■ **What you should do**: Extend the interview on Al-Jazeera's English-language channel past its final sentence, keeping the same question-and-answer format.

____ Page extract

Five Months of Al-Jazeera in English 'Non-American Doesn't Mean Anti-American'

Is Al-Jazeera International more anti-American than its sister station? The company's English-language operation is one of the most talked-about broadcasters in the world right now. In an interview with SPIEGEL ONLINE, US media expert Mohammed el-Nawawy discusses its strengths and weaknesses.


Chief Al-Jazeera Washington anchor Dave Marash (left): "a wise move"
AP

Chief Al-Jazeera Washington anchor Dave Marash (left): "a wise move"

SPIEGEL ONLINE: Mr. Nawawy, it's been five months since Al-Jazeera launched its English-language news channel. Is there any difference between tuning in to Al-Jazeera or CNN?

Nawawy: Yes, absolutely. Many people asked why we need another global English network if we already have CNN? But I think there are major differences. Al-Jazeera International is the first non-Western network to challenge the Western networks' control over the global news flow. It offers a fresh perspective in reporting on world affairs, it has reversed the flow. Instead of the information coming from the West to the rest of the world, it has established a platform from which they can appeal to people in other parts in the world. That's also what they are claiming: We are giving a voice to the voiceless.

SPIEGEL ONLINE: Nigel Parsons, managing director of Al-Jazeera International, promised a "decidedly different tone than on established Western channels." Has that promise been kept?

Nawawy: Yes. They are, for example, covering parts of the world that have traditionally been neglected by the Western media -- not necessarily in the Arab or Muslim world, but also Latin America and Africa. Nor do they relay as much on headline journalism. They have reduced the number of news stories and increased in-depth coverage at a time when Western channels are more focused on soundbite culture.

________
____ Provided information

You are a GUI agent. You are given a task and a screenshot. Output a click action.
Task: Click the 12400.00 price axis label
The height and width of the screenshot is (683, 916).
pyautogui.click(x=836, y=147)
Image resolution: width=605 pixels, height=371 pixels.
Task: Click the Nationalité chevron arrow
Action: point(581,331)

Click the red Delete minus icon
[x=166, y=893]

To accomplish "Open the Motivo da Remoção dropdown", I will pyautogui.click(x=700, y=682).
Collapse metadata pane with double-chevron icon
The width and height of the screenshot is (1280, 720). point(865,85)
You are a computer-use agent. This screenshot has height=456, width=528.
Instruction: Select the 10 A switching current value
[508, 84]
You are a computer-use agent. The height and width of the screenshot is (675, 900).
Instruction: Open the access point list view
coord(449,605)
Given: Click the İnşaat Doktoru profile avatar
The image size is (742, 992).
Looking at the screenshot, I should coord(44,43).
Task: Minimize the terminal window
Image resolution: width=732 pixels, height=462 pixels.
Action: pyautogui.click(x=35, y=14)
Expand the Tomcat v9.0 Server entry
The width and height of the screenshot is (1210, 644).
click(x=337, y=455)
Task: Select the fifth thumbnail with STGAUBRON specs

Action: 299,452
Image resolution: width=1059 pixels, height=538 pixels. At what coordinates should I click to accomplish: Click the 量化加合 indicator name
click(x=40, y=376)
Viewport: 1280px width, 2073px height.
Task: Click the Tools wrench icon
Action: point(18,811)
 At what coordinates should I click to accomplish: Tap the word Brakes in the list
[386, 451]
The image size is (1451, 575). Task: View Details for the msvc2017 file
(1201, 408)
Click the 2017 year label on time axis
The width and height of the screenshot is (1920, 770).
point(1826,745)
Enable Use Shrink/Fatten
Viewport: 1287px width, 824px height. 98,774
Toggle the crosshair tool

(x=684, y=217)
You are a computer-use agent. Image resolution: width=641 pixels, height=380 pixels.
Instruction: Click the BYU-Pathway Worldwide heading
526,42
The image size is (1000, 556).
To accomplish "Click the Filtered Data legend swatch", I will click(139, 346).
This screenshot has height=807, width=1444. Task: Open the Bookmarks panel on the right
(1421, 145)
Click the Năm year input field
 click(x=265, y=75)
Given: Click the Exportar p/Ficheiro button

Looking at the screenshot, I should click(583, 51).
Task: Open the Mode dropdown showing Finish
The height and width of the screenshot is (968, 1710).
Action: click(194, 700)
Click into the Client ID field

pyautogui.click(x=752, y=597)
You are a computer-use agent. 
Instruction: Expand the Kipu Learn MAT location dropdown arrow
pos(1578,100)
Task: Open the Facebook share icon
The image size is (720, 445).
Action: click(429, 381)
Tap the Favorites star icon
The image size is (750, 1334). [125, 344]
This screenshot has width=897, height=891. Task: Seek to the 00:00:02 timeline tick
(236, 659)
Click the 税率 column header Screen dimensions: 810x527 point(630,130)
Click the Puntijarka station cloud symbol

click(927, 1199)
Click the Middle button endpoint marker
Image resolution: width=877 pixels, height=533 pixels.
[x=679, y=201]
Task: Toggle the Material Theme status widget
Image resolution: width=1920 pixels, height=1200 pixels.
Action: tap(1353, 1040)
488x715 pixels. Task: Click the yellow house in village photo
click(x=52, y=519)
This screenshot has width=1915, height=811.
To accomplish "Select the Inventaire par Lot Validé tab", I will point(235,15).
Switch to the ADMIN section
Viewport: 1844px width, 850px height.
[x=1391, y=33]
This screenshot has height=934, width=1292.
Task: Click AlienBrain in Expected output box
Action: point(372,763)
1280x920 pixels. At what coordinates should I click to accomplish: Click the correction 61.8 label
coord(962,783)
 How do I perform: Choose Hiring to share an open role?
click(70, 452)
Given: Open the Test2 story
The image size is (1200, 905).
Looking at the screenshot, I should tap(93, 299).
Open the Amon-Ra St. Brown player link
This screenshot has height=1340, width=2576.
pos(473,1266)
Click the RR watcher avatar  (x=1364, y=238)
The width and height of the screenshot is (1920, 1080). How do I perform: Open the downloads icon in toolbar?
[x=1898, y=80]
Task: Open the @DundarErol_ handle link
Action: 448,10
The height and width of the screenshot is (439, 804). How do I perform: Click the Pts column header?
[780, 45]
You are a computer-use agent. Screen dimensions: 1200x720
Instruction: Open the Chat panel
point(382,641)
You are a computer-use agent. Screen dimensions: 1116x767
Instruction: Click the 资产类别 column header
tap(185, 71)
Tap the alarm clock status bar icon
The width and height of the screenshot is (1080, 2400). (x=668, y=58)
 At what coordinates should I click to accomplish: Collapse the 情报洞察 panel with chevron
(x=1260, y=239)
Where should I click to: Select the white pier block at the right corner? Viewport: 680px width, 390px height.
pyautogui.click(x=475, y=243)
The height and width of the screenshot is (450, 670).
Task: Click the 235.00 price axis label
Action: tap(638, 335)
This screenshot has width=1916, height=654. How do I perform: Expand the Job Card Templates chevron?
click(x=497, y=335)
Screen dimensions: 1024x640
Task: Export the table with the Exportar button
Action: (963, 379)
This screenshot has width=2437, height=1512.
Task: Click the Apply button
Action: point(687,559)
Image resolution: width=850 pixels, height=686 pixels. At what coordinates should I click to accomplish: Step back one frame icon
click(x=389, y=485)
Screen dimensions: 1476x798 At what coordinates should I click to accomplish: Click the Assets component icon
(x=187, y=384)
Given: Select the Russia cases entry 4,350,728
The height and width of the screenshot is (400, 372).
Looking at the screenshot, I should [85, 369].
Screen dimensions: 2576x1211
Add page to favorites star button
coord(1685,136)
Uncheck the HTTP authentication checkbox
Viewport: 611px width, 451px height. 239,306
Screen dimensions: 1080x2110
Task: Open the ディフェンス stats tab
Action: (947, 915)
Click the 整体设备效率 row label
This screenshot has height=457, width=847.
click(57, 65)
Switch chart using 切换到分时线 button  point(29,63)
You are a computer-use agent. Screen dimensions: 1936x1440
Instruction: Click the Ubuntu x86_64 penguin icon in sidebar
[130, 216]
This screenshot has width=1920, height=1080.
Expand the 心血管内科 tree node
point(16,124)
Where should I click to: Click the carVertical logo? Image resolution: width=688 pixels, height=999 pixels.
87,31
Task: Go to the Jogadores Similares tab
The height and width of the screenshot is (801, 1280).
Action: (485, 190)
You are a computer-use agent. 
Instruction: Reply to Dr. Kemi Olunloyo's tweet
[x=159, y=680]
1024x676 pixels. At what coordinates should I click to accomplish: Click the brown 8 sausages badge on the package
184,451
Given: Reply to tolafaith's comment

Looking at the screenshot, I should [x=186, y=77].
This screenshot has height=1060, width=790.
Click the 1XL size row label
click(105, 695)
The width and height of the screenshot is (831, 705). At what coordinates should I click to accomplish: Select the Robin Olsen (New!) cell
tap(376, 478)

________

■ **Response to this task**:
SPIEGEL ONLINE: How does Al-Jazeera International deal with the most sensitive issues? What wording do they use, for example, to describe suicide bombers?

Nawawy: What they do supports my concept of "contextual objectivity," which means that different networks have to appeal to their target audiences. And that's what Al-Jazeera International is doing. It is not using a term like "martyrs" in the context of the Palestinian-Israeli conflict. They are using "suicide bombers." Al-Jazeera International understands that they have to appeal to a non-Arab target audience as well.

SPIEGEL ONLINE: So there are differences between Al-Jazeera International and the Arab original?

Nawawy: Absolutely. It's the same company, but they have a totally different editorial board.

SPIEGEL ONLINE: Would you say that Al-Jazeera International provides quality journalism? Or are there severe shortcomings?

Nawawy: There are always shortcomings, there is no perfect channel. But the nice thing about Al-Jazeera is its spirit of self-reflection. They criticize themselves even before anybody else does. But there are areas that have been neglected -- and perhaps they have run more documentaries than they needed to. Still, they have only been broadcasting for five months now. We need to wait a bit longer.

SPIEGEL ONLINE: Does Al-Jazeera International have religious programs like its Arabic sister channel?

Nawawy: Recently they had a documentary on women in Hezbollah. But the Arabic channel really only has one religious program, "Sharia and Life." But again you can see here that the two channels are targeting different audiences.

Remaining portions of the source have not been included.